Quel est votre sentiment sur le concert d’hier soir ?
On était très fatigués, il y a eu plein de petites choses qui ne sont pas passées comme on le voulait. On essaie de communiquer à travers les mélodies et le résultat n’est pas toujours celui qu’on attend. Mais nous avons joué avec intensité et passion. C’est pour ça que j’adore jouer avec ces gars. On essaie de faire ça tous les soirs.
Vous êtes sévère avec vous-même. Il y a une grande cohésion dans le groupe…
C’est parce que nous partageons la même conception de la musique. On a une philosophie à l’ancienne. Le jazz dans les années 30 et 40 était influencé par la musique de danse. Même si vous ne compreniez pas la mélodie, vous pouviez suivre le rythme. Notre bassiste par exemple joue sans amplification, ce qui l’oblige à attaquer les notes. Et donc le batteur attaque, le pianiste attaque, j’attaque. On ne peut jouer que comme ça. Mais ça n’est pas le fait de jouer ensemble depuis longtemps, c’est une question de philosophie.
… Et une affaire de rythme…
C’est surtout une affaire de son.

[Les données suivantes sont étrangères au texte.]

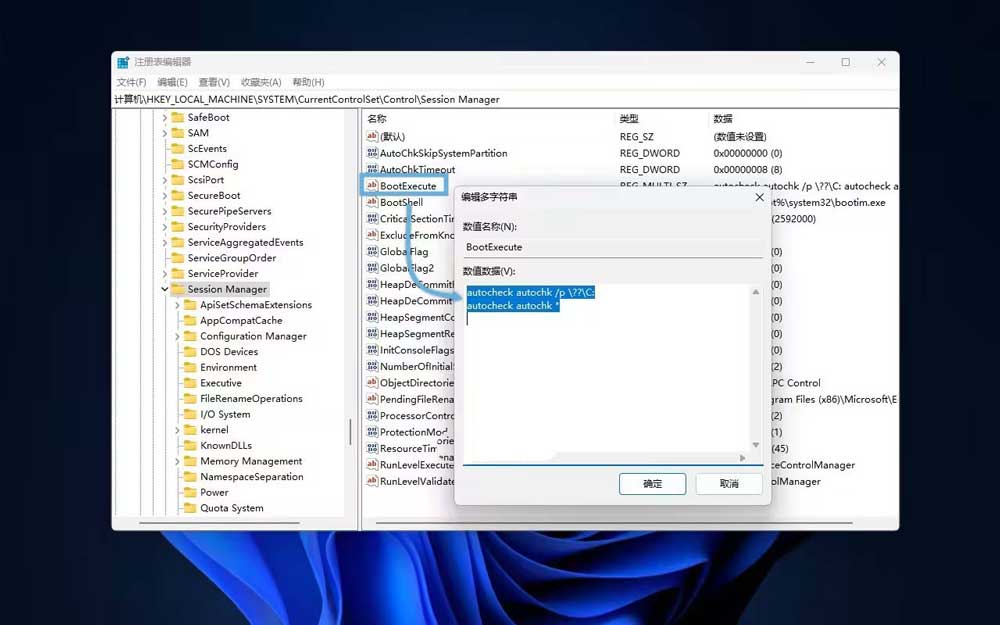Click the 取消 button to dismiss the dialog
Viewport: 1000px width, 625px height.
click(729, 484)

La musique moderne ne parle plus que d’harmonie. Nous on parle de son. Rien n’a plus d’importance que le son. Si on joue une ballade, ce n’est pas l’harmonie qui arrache des larmes au public, c’est le son. Alors on se concentre sur le son.

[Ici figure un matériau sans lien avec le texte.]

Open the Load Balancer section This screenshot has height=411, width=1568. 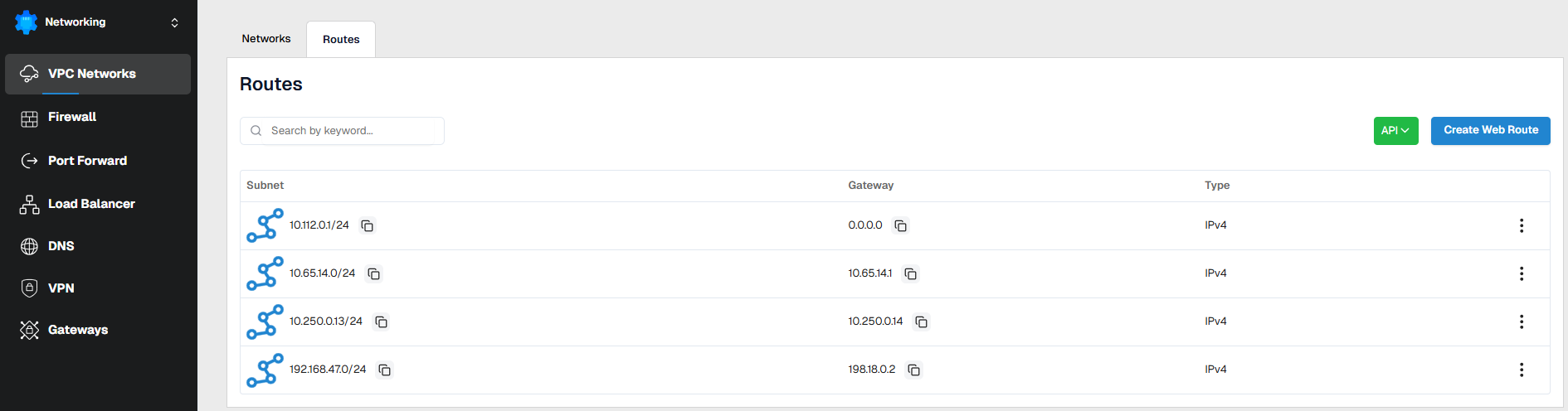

C’est ce que vous voulez dire quand vous parlez de heavy sound (gros son)?
Oui, on pourrait aussi employer le mot dense. Si on considère le saxophone d’un point de vue essentiellement technique et qu’on cherche à jouer vraiment vite, on obtiendra plus rapidement des résultats avec un petit son. J’ai lu récemment un article sur les écoles d’opéra aux États-Unis. Elles ont tendance à écarter les sopranos parce que ces voix-là ont besoin d’années supplémentaires pour développer leur coffre. Si bien que les conservatoires favorisent plutôt des voix moins puissantes pour que l’enseignement soit plus court. Bon, il semble qu’il y ait un retour en arrière : ils se rendent compte que les chanteurs qu’ils forment ne peuvent plus chanter sans micro. Beaucoup de musiciens talentueux ne jouent plus du tout de jazz. Ils n’ont pas de charisme et focalisent sur l’aspect technique, sans perception naturelle de ce qu’ils jouent.
Le fait de se référer à une philosophie rend-elle votre musique difficile à approcher ?
Au contraire. C’est parce que le jazz est une musique difficile que j’aime cette ancienne façon de l’aborder : il reste toujours quelque chose à quoi le public peut se raccrocher. Si les notes que nous jouons deviennent hermétiques, il reste le rythme et l’intensité. C’est pour ça aussi qu’on soigne notre tenue vestimentaire. On voit parfois des groupes qui donnent l’impression de vivre le pire moment de leur vie, qu’ils vont mourir sur scène. Je préfère quand on vient me dire après un concert : « Je n’ai pas tout compris à ce que vous faites, mais j’ai pris du plaisir à vous voir jouer ensemble ». C’est important de chercher à s’adresser aussi à ceux qui ne connaissent pas le jazz. Dans la plupart des concerts de jazz, le public est constitué uniquement de musiciens ou de connaisseurs. J’aime mieux l’ancienne manière : les musiciens avaient plus de charisme, un meilleur son, et le public ne se sentait pas exclu, comme c’est souvent le cas avec le jazz moderne.
Une telle approche peut-elle s’appliquer à tous les styles ? Avec Sting par exemple ?
Le son c’est le son, quel que soit le groupe ou le genre. Avoir un gros son est un avantage dans ce genre de formation parce que vous n’avez pas besoin d’être obnubilé par le retour de scène. Je me suis rendu compte, en jouant dans le groupe de Sting, qu’avec les retours, chaque musicien demande à l’ingénieur du son de monter son instrument. Le sax demande plus de sax dans son retour, le piano demande plus de piano etc. Chacun n’écoute plus que lui-même. Je n’utilise pas de retour. Sans retour, si vous voulez vous entendre, vous avez intérêt à souffler. Vous êtes obligé d’avoir du son.